# [TASK DESCRIPTION]
Give back every line of the data, word for word.

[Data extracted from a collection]
┄┄┄┄┄┄┄┄┄┄┄┄┄┄┄┄┄┄┄┄

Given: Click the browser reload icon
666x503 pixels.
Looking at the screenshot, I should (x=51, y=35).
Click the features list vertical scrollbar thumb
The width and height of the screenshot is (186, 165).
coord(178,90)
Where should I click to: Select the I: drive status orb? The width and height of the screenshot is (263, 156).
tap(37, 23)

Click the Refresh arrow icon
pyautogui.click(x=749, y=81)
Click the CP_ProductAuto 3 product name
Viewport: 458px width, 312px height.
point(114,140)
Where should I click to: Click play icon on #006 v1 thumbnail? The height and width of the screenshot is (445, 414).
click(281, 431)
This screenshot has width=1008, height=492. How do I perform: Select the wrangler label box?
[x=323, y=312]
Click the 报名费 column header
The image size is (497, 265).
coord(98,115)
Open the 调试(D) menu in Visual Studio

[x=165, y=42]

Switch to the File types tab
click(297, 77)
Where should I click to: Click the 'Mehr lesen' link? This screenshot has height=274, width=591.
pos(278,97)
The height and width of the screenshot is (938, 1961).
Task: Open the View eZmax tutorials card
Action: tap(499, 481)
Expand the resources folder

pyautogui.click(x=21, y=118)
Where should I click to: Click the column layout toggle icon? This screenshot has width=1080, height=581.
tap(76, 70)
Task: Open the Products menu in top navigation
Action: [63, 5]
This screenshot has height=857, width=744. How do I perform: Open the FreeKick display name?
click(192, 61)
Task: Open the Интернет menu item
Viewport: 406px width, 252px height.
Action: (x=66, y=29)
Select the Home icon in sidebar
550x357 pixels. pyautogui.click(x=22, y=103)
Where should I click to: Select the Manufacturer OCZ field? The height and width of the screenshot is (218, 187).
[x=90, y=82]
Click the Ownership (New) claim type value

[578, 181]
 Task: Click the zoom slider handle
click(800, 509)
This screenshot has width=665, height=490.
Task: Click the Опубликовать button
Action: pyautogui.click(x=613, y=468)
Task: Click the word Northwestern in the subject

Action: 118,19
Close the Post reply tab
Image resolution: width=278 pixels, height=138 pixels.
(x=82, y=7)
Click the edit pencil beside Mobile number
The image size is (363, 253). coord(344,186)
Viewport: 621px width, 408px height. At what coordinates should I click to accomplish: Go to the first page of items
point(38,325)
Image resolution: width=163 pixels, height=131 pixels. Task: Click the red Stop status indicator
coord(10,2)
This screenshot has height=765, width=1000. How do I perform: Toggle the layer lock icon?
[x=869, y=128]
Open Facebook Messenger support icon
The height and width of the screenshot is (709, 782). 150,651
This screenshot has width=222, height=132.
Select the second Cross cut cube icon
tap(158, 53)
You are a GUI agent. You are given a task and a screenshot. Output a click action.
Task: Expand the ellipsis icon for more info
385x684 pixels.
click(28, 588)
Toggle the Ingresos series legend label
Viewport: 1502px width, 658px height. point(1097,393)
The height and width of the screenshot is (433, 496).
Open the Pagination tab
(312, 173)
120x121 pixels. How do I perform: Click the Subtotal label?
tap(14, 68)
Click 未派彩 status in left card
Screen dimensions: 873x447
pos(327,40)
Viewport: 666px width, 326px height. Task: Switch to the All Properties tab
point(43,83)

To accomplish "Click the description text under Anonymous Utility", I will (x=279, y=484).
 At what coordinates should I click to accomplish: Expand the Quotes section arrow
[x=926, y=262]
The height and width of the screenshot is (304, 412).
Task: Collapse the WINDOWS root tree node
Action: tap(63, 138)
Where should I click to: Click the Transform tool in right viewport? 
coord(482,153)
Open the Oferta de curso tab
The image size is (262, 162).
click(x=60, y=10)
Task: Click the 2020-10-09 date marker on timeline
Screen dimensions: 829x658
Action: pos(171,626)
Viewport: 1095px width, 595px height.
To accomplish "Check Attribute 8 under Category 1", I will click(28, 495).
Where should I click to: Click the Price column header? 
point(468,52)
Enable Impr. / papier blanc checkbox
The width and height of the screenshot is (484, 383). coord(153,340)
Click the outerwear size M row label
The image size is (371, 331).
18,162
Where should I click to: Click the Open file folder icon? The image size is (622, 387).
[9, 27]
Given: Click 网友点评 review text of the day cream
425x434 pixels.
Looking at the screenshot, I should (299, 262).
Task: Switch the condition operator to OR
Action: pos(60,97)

┄┄┄┄┄┄┄┄┄┄┄┄┄┄┄┄┄┄┄┄

# [ANSWER FOR THE TASK]
Given: Click the browser reload icon
666x503 pixels.
Looking at the screenshot, I should (x=51, y=35).
Click the features list vertical scrollbar thumb
The width and height of the screenshot is (186, 165).
coord(178,90)
Where should I click to: Select the I: drive status orb? The width and height of the screenshot is (263, 156).
tap(37, 23)

Click the Refresh arrow icon
pyautogui.click(x=749, y=81)
Click the CP_ProductAuto 3 product name
Viewport: 458px width, 312px height.
point(114,140)
Where should I click to: Click play icon on #006 v1 thumbnail? The height and width of the screenshot is (445, 414).
click(281, 431)
This screenshot has width=1008, height=492. How do I perform: Select the wrangler label box?
[x=323, y=312]
Click the 报名费 column header
The image size is (497, 265).
coord(98,115)
Open the 调试(D) menu in Visual Studio

[x=165, y=42]

Switch to the File types tab
click(297, 77)
Where should I click to: Click the 'Mehr lesen' link? This screenshot has height=274, width=591.
pos(278,97)
The height and width of the screenshot is (938, 1961).
Task: Open the View eZmax tutorials card
Action: tap(499, 481)
Expand the resources folder

pyautogui.click(x=21, y=118)
Where should I click to: Click the column layout toggle icon? This screenshot has width=1080, height=581.
tap(76, 70)
Task: Open the Products menu in top navigation
Action: [63, 5]
This screenshot has height=857, width=744. How do I perform: Open the FreeKick display name?
click(192, 61)
Task: Open the Интернет menu item
Viewport: 406px width, 252px height.
Action: (x=66, y=29)
Select the Home icon in sidebar
550x357 pixels. pyautogui.click(x=22, y=103)
Where should I click to: Select the Manufacturer OCZ field? The height and width of the screenshot is (218, 187).
[x=90, y=82]
Click the Ownership (New) claim type value

[578, 181]
 Task: Click the zoom slider handle
click(800, 509)
This screenshot has width=665, height=490.
Task: Click the Опубликовать button
Action: pyautogui.click(x=613, y=468)
Task: Click the word Northwestern in the subject

Action: 118,19
Close the Post reply tab
Image resolution: width=278 pixels, height=138 pixels.
(x=82, y=7)
Click the edit pencil beside Mobile number
The image size is (363, 253). coord(344,186)
Viewport: 621px width, 408px height. At what coordinates should I click to accomplish: Go to the first page of items
point(38,325)
Image resolution: width=163 pixels, height=131 pixels. Task: Click the red Stop status indicator
coord(10,2)
This screenshot has height=765, width=1000. How do I perform: Toggle the layer lock icon?
[x=869, y=128]
Open Facebook Messenger support icon
The height and width of the screenshot is (709, 782). 150,651
This screenshot has width=222, height=132.
Select the second Cross cut cube icon
tap(158, 53)
You are a GUI agent. You are given a task and a screenshot. Output a click action.
Task: Expand the ellipsis icon for more info
385x684 pixels.
click(28, 588)
Toggle the Ingresos series legend label
Viewport: 1502px width, 658px height. point(1097,393)
The height and width of the screenshot is (433, 496).
Open the Pagination tab
(312, 173)
120x121 pixels. How do I perform: Click the Subtotal label?
tap(14, 68)
Click 未派彩 status in left card
Screen dimensions: 873x447
pos(327,40)
Viewport: 666px width, 326px height. Task: Switch to the All Properties tab
point(43,83)

To accomplish "Click the description text under Anonymous Utility", I will (x=279, y=484).
 At what coordinates should I click to accomplish: Expand the Quotes section arrow
[x=926, y=262]
The height and width of the screenshot is (304, 412).
Task: Collapse the WINDOWS root tree node
Action: tap(63, 138)
Where should I click to: Click the Transform tool in right viewport? 
coord(482,153)
Open the Oferta de curso tab
The image size is (262, 162).
click(x=60, y=10)
Task: Click the 2020-10-09 date marker on timeline
Screen dimensions: 829x658
Action: pos(171,626)
Viewport: 1095px width, 595px height.
To accomplish "Check Attribute 8 under Category 1", I will click(28, 495).
Where should I click to: Click the Price column header? 
point(468,52)
Enable Impr. / papier blanc checkbox
The width and height of the screenshot is (484, 383). coord(153,340)
Click the outerwear size M row label
The image size is (371, 331).
18,162
Where should I click to: Click the Open file folder icon? The image size is (622, 387).
[9, 27]
Given: Click 网友点评 review text of the day cream
425x434 pixels.
Looking at the screenshot, I should (299, 262).
Task: Switch the condition operator to OR
Action: pos(60,97)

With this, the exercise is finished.